The rumors were true. On March 18, Microsoft caught up with Apple in one crucial feature for many tablet users: 4G connectivity. Since the Surface’s launch in October 2012, Microsoft has only offered WiFi connectivity options.
The first clues of the tablet’s impending launch emerged when the device showed up in Federal Communications Commission (FCC) filings. On March 10, Windows Phone Central’s Daniel Rubino claimed that his site had photographic evidence. “Photos of the device, including the box that reads ‘AT&T Network Ready’ have been sent our way, though we have been asked to not post them due to the sensitive nature of the material.”
The 4G Long Term Evolution (LTE) version of the Surface 2 tablet is now on sale at the Microsoft Store (both online and brick and mortar), Best Buy and commercial retailers in the United States. The 4G LTE version enables buyers to venture beyond the confines of their WiFi networks without firing up a 4G hotspot. Yet unlike its rival, the iPad, Microsoft’s tablet has been released only for AT&T’s network. (Apple sells carrier-specific iPads that operate on the networks of Verizon, Sprint and AT&T.)
The tablet packs 64GB of internal storage—all Surface tablets can be expanded with microSD cards—and carry a price tag of $679. That represents a $130 premium over the WiFi version, in line with Apple’s pricing strategy. It is currently in stock at Microsoft’s online store with immediate shipping.
Powered by an Nvidia Tegra 4 processor that runs Windows RT 8.1, the Surface 2 delivers up to 10 hours of battery life. Apart from LTE support and a SIM tray, the device is practically identical to the Surface 2 that launched in October.

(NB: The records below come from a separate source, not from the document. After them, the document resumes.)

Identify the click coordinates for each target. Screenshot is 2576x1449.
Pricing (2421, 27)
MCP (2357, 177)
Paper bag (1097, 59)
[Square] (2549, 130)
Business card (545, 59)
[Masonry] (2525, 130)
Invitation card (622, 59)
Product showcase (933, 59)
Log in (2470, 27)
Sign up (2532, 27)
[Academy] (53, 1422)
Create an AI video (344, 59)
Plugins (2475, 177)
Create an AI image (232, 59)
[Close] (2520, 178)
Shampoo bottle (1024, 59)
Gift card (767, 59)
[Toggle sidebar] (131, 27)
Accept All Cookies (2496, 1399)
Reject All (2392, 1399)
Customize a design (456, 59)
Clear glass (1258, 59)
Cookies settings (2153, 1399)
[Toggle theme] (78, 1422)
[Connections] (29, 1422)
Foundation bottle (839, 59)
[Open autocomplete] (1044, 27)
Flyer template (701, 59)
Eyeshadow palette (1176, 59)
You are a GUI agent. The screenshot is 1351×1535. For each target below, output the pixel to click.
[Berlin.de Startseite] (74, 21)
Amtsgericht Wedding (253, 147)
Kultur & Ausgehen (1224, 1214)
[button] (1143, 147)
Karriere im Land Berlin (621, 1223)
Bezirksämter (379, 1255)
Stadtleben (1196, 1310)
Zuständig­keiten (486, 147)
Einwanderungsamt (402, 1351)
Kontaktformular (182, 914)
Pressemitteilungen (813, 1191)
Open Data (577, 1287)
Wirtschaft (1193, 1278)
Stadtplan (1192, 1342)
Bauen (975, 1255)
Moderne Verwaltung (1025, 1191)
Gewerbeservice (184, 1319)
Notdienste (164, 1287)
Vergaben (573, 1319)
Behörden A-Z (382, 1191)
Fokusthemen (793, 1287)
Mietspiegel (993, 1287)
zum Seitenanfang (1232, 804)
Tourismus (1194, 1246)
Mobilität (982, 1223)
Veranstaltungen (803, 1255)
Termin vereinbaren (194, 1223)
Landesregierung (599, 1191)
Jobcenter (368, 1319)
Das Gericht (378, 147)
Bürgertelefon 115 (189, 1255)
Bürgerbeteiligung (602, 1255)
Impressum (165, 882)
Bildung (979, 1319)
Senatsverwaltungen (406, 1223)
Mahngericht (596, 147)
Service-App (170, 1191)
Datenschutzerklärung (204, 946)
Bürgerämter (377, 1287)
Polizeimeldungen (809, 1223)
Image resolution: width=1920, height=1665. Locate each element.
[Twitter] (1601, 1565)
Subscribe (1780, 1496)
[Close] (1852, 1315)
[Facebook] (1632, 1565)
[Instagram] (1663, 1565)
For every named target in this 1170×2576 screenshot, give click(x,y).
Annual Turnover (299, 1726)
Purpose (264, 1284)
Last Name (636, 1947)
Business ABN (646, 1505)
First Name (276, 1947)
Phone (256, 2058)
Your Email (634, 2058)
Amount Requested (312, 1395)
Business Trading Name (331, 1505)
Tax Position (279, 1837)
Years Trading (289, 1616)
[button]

In a statement, Panos Panay, corporate vice president of Microsoft Surface, boasted, that “all of the refinements that went into Surface 2 are here: the increased speed and battery life, the dual-position kickstand, Microsoft Office Home & Student 2013 RT and Outlook 2013 RT, the full HD screen, the upgraded front- and rear-facing cameras and full-size USB 3.0 port, just to name a few.” Buyers are also entitled to 200GB of OneDrive cloud storage for two years at no additional cost.
Despite the new wireless broadband option, Microsoft’s tablet faces an uphill battle in dethroning Apple’s iPad as the king of computing slates.
Apple’s iPad led the commercial tablet market in 2013, according to NPD’s research. Through November 2013, Apple claimed 59 percent of tablet sales volume on the strength of its iPad offerings, which were refreshed last year.
Microsoft must also contend with a growing legion of Android tablets. Sales of tablets based on Google’s mobile operating system grew more than 160 percent over 2012’s figures, said NPD. By nabbing 62 percent of the worldwide tablet market, Android emerged as the top tablet operating system in 2013, reported Gartner.